Reproduce exactly the span of lines that opens with the line containing "The image size is (1389, 868)." and closes with the last line of the entries below.

=== Excerpted records ===

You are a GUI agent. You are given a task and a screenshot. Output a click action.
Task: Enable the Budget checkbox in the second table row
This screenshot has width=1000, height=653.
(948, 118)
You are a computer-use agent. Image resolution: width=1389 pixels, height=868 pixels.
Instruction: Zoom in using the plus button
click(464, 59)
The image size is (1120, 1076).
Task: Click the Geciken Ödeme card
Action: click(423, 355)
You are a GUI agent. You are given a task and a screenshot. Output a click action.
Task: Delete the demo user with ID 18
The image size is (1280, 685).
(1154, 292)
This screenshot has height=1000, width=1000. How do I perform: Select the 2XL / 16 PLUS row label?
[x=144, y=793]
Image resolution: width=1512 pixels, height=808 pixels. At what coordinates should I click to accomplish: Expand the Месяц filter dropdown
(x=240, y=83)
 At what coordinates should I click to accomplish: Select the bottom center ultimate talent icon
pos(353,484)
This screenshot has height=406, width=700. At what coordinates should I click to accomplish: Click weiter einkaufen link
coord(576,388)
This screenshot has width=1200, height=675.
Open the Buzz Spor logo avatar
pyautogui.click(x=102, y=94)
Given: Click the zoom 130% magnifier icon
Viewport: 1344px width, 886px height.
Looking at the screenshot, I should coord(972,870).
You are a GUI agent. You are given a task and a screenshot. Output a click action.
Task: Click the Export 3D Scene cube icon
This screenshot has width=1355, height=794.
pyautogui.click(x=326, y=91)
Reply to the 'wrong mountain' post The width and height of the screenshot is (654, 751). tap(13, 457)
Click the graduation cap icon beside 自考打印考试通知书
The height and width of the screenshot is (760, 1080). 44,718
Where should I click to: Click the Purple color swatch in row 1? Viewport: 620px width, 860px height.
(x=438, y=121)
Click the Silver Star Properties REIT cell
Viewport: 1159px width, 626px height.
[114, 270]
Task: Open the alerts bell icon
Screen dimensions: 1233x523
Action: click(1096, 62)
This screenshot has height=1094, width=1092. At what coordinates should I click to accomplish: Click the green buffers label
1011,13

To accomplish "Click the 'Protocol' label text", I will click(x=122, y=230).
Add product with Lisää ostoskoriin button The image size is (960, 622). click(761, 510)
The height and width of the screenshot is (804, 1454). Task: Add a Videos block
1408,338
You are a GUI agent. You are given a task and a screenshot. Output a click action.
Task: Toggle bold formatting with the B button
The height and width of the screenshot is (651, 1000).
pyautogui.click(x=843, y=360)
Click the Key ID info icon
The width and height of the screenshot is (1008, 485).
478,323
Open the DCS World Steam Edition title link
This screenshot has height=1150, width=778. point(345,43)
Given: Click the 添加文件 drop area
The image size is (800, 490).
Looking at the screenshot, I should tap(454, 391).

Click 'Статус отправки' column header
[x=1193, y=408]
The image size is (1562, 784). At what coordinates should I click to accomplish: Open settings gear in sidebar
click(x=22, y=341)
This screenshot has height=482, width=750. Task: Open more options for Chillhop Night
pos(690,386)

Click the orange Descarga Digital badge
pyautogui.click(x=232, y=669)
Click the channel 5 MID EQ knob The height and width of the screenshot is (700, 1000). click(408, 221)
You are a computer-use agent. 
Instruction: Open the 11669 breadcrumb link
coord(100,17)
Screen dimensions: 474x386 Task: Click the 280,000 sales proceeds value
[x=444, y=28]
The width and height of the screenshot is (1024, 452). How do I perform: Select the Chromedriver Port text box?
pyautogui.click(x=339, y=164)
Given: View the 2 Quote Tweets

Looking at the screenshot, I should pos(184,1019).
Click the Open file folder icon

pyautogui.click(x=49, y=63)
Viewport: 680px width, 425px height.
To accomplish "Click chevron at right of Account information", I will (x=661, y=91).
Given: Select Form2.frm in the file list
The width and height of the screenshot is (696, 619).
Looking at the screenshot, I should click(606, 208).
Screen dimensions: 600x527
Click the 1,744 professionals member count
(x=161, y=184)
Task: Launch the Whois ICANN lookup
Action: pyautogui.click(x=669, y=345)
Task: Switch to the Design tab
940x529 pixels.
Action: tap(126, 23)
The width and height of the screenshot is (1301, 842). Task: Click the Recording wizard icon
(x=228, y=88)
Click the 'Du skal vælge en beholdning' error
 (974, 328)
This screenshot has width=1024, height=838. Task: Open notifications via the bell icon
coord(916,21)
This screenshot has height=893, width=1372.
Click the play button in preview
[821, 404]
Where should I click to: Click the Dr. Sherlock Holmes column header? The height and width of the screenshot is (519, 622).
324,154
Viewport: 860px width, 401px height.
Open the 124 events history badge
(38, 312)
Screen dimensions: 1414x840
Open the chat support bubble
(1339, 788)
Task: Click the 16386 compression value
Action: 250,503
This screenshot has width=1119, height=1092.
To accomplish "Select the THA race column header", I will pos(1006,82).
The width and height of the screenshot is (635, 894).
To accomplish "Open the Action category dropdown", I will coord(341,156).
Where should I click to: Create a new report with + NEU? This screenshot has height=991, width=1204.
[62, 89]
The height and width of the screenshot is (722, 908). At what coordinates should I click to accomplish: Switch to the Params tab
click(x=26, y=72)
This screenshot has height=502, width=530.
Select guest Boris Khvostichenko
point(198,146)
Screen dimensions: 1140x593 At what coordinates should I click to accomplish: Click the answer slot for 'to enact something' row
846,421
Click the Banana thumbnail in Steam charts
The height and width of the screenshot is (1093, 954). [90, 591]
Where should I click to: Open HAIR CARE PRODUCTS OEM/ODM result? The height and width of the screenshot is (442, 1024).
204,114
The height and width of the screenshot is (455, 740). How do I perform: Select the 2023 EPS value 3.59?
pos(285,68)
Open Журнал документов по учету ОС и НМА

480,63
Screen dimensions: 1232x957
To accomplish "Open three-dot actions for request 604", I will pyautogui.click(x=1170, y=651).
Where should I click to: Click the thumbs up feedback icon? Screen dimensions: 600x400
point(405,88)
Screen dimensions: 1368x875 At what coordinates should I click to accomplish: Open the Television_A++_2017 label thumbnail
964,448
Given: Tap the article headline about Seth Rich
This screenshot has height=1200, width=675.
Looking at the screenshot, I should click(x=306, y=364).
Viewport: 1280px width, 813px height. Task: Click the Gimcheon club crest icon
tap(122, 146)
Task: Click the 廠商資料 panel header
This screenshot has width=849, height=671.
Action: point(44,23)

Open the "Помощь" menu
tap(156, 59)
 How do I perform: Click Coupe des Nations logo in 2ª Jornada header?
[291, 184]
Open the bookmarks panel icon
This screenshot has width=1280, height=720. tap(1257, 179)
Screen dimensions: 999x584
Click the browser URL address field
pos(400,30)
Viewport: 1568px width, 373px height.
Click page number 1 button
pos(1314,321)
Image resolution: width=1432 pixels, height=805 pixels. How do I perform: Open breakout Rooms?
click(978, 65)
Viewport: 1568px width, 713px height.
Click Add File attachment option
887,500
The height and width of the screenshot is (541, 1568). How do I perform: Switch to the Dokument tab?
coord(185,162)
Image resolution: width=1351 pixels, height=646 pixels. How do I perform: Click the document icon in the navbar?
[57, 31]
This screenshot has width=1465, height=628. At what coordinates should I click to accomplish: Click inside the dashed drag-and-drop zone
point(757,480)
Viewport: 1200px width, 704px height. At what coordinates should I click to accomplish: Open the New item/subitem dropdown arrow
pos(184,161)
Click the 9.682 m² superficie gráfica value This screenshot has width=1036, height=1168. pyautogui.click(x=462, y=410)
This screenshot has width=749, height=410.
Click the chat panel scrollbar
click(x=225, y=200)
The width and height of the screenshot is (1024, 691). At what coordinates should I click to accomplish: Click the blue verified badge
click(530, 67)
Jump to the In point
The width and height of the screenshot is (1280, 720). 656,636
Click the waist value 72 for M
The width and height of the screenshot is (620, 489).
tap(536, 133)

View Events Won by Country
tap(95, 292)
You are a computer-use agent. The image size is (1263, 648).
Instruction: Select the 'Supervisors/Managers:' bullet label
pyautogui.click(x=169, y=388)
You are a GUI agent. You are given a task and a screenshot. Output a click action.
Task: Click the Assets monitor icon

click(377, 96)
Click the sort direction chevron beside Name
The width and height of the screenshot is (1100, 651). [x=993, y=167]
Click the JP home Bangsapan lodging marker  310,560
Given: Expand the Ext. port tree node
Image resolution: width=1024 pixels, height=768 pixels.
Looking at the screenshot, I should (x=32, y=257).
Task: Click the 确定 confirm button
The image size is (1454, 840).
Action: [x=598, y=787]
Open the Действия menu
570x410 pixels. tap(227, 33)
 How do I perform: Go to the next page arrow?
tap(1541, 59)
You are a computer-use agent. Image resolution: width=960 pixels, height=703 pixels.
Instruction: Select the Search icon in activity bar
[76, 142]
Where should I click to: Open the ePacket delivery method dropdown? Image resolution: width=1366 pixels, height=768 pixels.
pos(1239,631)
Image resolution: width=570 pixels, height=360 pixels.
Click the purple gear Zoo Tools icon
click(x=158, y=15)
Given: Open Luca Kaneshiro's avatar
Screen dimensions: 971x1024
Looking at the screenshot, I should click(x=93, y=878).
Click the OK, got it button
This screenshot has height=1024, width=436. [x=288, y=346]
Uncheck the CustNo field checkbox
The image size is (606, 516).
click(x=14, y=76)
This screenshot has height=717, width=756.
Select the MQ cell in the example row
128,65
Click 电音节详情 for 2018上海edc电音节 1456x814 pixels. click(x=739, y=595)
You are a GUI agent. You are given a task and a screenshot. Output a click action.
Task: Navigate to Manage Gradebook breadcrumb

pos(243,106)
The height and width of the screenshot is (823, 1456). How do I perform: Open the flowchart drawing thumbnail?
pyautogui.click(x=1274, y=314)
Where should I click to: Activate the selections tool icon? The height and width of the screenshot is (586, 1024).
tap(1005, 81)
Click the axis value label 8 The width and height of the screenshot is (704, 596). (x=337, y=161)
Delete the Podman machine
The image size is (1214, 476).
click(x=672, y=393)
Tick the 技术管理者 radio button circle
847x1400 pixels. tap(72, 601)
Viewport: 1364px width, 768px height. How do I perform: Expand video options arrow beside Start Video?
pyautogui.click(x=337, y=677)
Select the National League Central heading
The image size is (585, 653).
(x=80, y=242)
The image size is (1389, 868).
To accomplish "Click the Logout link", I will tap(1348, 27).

===

Expected output:
The image size is (1389, 868).
To accomplish "Click the Logout link", I will tap(1348, 27).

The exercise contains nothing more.